#### INFORMATION SUPPLIED
══════════════════════════════

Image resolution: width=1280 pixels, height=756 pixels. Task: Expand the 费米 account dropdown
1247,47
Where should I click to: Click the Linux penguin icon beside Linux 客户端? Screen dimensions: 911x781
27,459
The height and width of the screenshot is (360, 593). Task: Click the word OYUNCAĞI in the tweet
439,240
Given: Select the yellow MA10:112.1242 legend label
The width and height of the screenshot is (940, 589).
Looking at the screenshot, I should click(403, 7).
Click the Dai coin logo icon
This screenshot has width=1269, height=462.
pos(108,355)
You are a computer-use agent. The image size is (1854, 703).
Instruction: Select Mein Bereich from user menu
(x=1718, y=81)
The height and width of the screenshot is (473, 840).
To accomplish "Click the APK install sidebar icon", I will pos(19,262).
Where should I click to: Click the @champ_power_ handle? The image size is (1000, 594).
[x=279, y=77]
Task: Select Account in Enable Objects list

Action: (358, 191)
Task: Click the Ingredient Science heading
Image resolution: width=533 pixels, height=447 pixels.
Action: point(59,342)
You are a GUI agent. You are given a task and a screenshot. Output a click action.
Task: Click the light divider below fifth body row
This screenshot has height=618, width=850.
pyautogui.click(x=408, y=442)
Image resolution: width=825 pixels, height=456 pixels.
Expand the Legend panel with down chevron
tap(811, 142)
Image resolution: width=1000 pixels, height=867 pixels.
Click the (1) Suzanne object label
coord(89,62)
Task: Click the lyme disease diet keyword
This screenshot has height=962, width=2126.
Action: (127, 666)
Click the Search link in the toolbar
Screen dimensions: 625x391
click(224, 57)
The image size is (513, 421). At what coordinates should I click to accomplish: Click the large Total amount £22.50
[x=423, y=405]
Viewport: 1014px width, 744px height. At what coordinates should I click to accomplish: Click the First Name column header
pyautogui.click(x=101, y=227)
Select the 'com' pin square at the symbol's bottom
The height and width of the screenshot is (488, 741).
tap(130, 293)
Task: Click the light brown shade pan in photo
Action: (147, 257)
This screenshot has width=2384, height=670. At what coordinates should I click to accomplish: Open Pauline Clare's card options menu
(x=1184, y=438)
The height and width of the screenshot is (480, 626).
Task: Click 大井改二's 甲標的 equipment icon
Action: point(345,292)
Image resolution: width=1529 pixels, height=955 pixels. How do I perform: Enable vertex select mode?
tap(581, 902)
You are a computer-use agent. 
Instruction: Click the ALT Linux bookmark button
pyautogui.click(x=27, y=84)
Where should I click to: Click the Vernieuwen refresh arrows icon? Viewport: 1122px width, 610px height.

══════════════════════════════

#### EXERCISE
Word for word, transcribe all of the entries shown above.

#### EXERCISE OUTPUT
Image resolution: width=1280 pixels, height=756 pixels. Task: Expand the 费米 account dropdown
1247,47
Where should I click to: Click the Linux penguin icon beside Linux 客户端? Screen dimensions: 911x781
27,459
The height and width of the screenshot is (360, 593). Task: Click the word OYUNCAĞI in the tweet
439,240
Given: Select the yellow MA10:112.1242 legend label
The width and height of the screenshot is (940, 589).
Looking at the screenshot, I should click(403, 7).
Click the Dai coin logo icon
This screenshot has width=1269, height=462.
pos(108,355)
You are a computer-use agent. The image size is (1854, 703).
Instruction: Select Mein Bereich from user menu
(x=1718, y=81)
The height and width of the screenshot is (473, 840).
To accomplish "Click the APK install sidebar icon", I will pos(19,262).
Where should I click to: Click the @champ_power_ handle? The image size is (1000, 594).
[x=279, y=77]
Task: Select Account in Enable Objects list

Action: (358, 191)
Task: Click the Ingredient Science heading
Image resolution: width=533 pixels, height=447 pixels.
Action: point(59,342)
You are a GUI agent. You are given a task and a screenshot. Output a click action.
Task: Click the light divider below fifth body row
This screenshot has height=618, width=850.
pyautogui.click(x=408, y=442)
Image resolution: width=825 pixels, height=456 pixels.
Expand the Legend panel with down chevron
tap(811, 142)
Image resolution: width=1000 pixels, height=867 pixels.
Click the (1) Suzanne object label
coord(89,62)
Task: Click the lyme disease diet keyword
This screenshot has height=962, width=2126.
Action: (127, 666)
Click the Search link in the toolbar
Screen dimensions: 625x391
click(224, 57)
The image size is (513, 421). At what coordinates should I click to accomplish: Click the large Total amount £22.50
[x=423, y=405]
Viewport: 1014px width, 744px height. At what coordinates should I click to accomplish: Click the First Name column header
pyautogui.click(x=101, y=227)
Select the 'com' pin square at the symbol's bottom
The height and width of the screenshot is (488, 741).
tap(130, 293)
Task: Click the light brown shade pan in photo
Action: (147, 257)
This screenshot has width=2384, height=670. At what coordinates should I click to accomplish: Open Pauline Clare's card options menu
(x=1184, y=438)
The height and width of the screenshot is (480, 626).
Task: Click 大井改二's 甲標的 equipment icon
Action: point(345,292)
Image resolution: width=1529 pixels, height=955 pixels. How do I perform: Enable vertex select mode?
tap(581, 902)
You are a computer-use agent. 
Instruction: Click the ALT Linux bookmark button
pyautogui.click(x=27, y=84)
Where should I click to: Click the Vernieuwen refresh arrows icon? Viewport: 1122px width, 610px height.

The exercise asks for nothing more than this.